Of course the MOW plows were out clearing the mianline so the day's freight could get through.. 


















Nothing quite like running through canyons of snow.. 

I hope we hear from Bryan today.. Apparently they got hit with even more snow than we did here in the south valley areas. He's probably out shoveling.


----------



## Richard Smith (Jan 2, 2008)

Dave, 

Looks like real winter railroading. Nice shots! 

One thing to remember...On the positive side, the benchwork acts the same as a bridge and will retain snow for a time after it has already melted from the surrounding ground. On the (possibly) negative side, it'll freeze solid as a rock if you have a freeze while the snow's still on there so if you're going to want to run the next day and there'll be a freeze it's a good idea to remove the snow from critical areas for the night. At least unlike the RR being on the ground you'll have the option. 

I had that happen to me. One lousy day of snow all year put less than an inch on the railroad. I rushed out to set up for some photographs since I knew the snow wouldn't last more than a day. Within a few hours all traces of snow had melted on the ground around the railroad but I still had snow on top that evening. During the night we had what for us is fairly rare, a freeze. Temps dipped to 28F and the snow on the RR froze solid for two days. hehe! Couldn't budge it without damaging the line so everything was immobile for that time. Third day the temps went back up and everything melted off.


----------



## Paul Norton (Jan 8, 2008)

Posted By Big John on 02/13/2008 9:55 AM
I am just waiting for the weather to warm up so I can dig holes, install the support legs and tie them together into a continuious road bed.

John

If the soil is undisturbed you can use patio stones and deck blocks instead of digging holes. In some areas we have used crushed stone under the patio stones to level them.
 








 
We have lots of snow and deep frosts, but the railway has always remained level.


----------



## Dave F (Jan 2, 2008)

Paul. 
That's exactly what I'm planning on for support. Glad to hear that you're having success with it.


----------



## Big John (Jan 4, 2008)

What a great idea to use the patio blocks. I was just dreading the thought of having to dig an average of five post holes for each platform. I have 25 platforms so far so that would be 125 holes each about 24" deep. Yes the ground where my layout will be located is the original undisturbed soil as the back yard area was never excavated to build the house. Did you do anything in the way of diging out a shallow level pad and adding some stone under the blocks to set them in the ground? I know the cost of the blocks will add up but I will save two feet of 4x4 for each post plus the cement and stone to backfill the hole around the post. Might be a trade off in cost when I am finished. It will definetly be a lot less work than digging holes. I can probably get started earlier than I planned using this approach.

John


----------



## Big John (Jan 4, 2008)

OOPS, sorry Paul I can see in the picture you have a cement patio stone under the post supports. I might try to remove the sod and level the area with about an inch of crushed stone before I set the post supports. What do you think? I have been living in Delaware for two years and the winter weather has never had long periods of temperatures below freezing. In fact the coldest it has been that I can remember was one time when it was 18 degrees overnight. Since we are in climate zone 7 I think that means the average coldest days are 10 degrees or higher. I think that works out to about -5 degrees celsius for you Canadians.

John


----------



## Dougald (Jan 2, 2008)

John 

As Paul has shown, we often place patio stones under the deck blocks but not always. Quite often, crusher fines (stone dust) are used to provide a pad for the deck block. The ground must be level in any case so a few shovel fulls of something are needed to make it that way. 
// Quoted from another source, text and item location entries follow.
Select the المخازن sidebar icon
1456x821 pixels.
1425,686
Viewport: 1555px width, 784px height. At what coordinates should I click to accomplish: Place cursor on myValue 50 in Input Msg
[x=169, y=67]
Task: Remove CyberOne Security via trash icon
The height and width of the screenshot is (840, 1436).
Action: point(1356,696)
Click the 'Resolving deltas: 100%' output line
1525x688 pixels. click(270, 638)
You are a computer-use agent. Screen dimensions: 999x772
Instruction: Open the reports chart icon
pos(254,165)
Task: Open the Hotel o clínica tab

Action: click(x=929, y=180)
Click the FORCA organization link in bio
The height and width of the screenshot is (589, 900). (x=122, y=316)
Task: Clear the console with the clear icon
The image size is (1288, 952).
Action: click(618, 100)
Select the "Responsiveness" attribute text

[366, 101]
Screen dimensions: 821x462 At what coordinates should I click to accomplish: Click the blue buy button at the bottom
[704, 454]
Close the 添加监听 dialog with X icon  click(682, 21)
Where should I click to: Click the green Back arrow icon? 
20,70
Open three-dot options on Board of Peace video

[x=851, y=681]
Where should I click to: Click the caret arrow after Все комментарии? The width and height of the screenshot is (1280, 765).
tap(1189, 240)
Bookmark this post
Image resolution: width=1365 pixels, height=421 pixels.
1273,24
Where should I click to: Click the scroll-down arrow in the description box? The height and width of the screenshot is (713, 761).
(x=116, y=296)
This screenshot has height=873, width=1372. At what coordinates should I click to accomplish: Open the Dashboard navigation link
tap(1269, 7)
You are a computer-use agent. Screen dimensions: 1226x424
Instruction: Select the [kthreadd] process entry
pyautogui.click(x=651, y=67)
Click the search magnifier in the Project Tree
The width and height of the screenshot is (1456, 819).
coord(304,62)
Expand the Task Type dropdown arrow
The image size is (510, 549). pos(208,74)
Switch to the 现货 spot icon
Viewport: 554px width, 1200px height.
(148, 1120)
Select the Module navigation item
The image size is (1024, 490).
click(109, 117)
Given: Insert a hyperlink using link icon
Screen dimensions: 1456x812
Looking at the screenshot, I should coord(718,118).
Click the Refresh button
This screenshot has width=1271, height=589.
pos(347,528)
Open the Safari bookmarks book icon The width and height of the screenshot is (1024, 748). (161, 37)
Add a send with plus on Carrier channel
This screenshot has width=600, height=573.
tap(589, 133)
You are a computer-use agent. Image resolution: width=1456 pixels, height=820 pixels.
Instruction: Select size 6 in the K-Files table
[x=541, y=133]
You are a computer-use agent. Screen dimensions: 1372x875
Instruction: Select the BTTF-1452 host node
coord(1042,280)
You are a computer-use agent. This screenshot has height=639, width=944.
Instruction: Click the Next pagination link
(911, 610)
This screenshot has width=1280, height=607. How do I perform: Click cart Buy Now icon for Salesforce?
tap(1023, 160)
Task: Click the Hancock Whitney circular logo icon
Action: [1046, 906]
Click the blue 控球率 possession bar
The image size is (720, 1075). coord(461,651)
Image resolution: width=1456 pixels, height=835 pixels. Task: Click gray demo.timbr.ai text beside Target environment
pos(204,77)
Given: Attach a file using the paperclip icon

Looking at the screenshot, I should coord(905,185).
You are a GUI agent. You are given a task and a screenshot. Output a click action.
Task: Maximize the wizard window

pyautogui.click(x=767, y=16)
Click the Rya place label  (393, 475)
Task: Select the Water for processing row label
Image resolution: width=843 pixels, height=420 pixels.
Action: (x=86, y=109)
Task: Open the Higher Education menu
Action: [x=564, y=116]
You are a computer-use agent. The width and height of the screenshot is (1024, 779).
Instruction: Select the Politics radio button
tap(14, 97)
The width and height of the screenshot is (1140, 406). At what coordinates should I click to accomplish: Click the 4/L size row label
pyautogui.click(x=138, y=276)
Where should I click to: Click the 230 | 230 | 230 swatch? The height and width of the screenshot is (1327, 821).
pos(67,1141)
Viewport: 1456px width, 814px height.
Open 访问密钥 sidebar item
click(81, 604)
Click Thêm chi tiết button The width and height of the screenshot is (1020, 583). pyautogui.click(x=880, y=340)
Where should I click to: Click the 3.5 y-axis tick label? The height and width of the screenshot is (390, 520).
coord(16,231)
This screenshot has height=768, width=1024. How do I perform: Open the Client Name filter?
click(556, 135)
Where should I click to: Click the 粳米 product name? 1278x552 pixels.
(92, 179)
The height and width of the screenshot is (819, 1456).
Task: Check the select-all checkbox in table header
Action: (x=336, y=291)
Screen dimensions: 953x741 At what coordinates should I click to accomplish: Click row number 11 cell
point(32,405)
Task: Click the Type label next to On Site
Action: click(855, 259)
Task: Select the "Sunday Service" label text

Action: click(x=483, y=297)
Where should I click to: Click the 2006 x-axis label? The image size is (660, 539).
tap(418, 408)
Actually, we use the building code recommendation for our area for building decks. It basically says that if the soil is compacted and undisturbed then deck blocks are fine; if the soil has been disturbed or is not compacted, then footings below the frost line are required. In our area, the frost line is 42 inches so this commonly means post holes and sona tubes set 54 inches deep. That is wayyyy too much work especially where tree roots and rocks are concerned even if you rent a power auger. 

Check the building code in your area and see what it says about decks - that will give you some assurance that your construction will stand up to the weather. 

Regards ... Doug


----------



## Big John (Jan 4, 2008)

My neighbor is a home builder. He told me that just removing the sod and setting the post support blocks on the ground with some crushed stone to level the base would be fine for what I am doing. Just to be sure I called the building permits department and they said I did not require a building permit for the train platforms. It falls into the same category as a flower trellis as there will not be people standing or sitting on the platforms. They also told me there is not a building code for foundations for these types of structures. So I am good to go with just using the post blocks directly on the ground. Now I have to shop around for them and see what price they are going for in my area.

John


----------